Open "list_of_all_selected_document_files_containing_xml_data_but_have_a_web_page_file_name_extensions_log".
Q: What if I have a question not found in this guide?
Visit the FAQs page at allankirsch.tech.officelive.com,
Send an e-mail to allankirsch@hotmail.com,
Skype: allan.kirsch

Q: Are we done yet?
Congratulations for working smarter instead of harder to improve your website content. You should now have a new level of confidence about the accuracy of your documents. You should have also gained new insights about your content to improve the experience of your website's readers and your Internet search engine ranking. Use this service again after making all of your corrections to ensure you didn't miss anything. Your corrections will also update the top keyword phrases and top words information with additional entries. Your MD5 file checksums will be updated allowing you to monitor your website for unauthorized changes to your documents. Be sure to perform another full website backup to preserve your changes and archive all of the information provided by this service for future reference including the custom dictionary entries you imported into your local document editor.

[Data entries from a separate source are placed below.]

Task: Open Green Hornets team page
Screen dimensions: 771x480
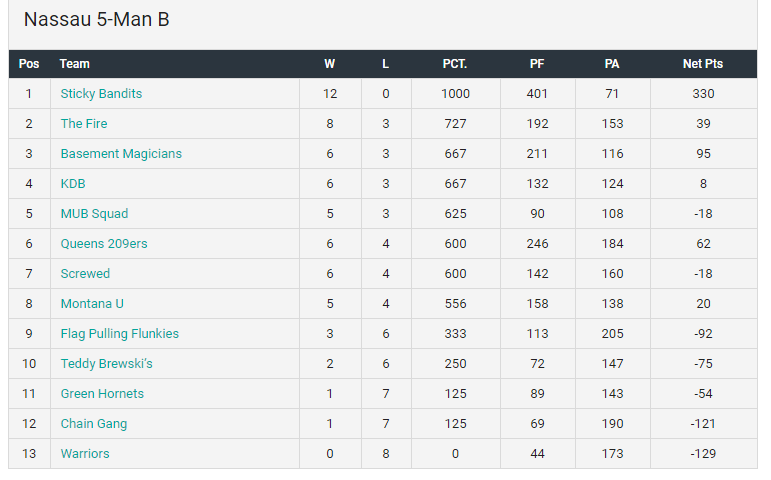Action: [x=102, y=394]
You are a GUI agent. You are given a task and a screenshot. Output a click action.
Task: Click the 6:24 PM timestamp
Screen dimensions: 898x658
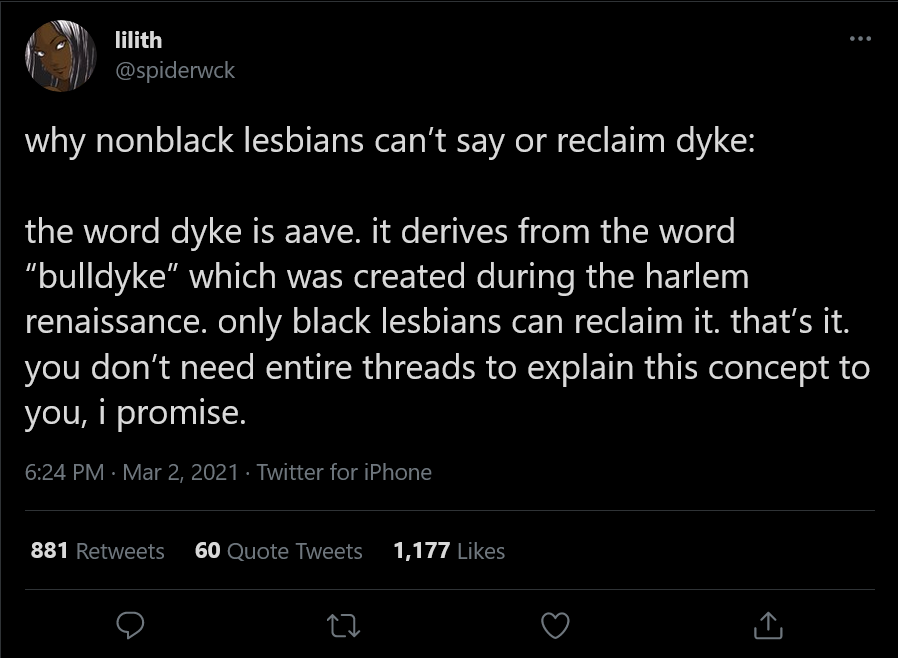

This service is constantly being improved. Look for improved context based spell checking, improved grammar checks, more SEO support and additional improvements in the future. This guide will also be updated in the future with new information to assist in your content quality assurance operations.
Thank you for using this service and please spread the word to others who may find this service useful.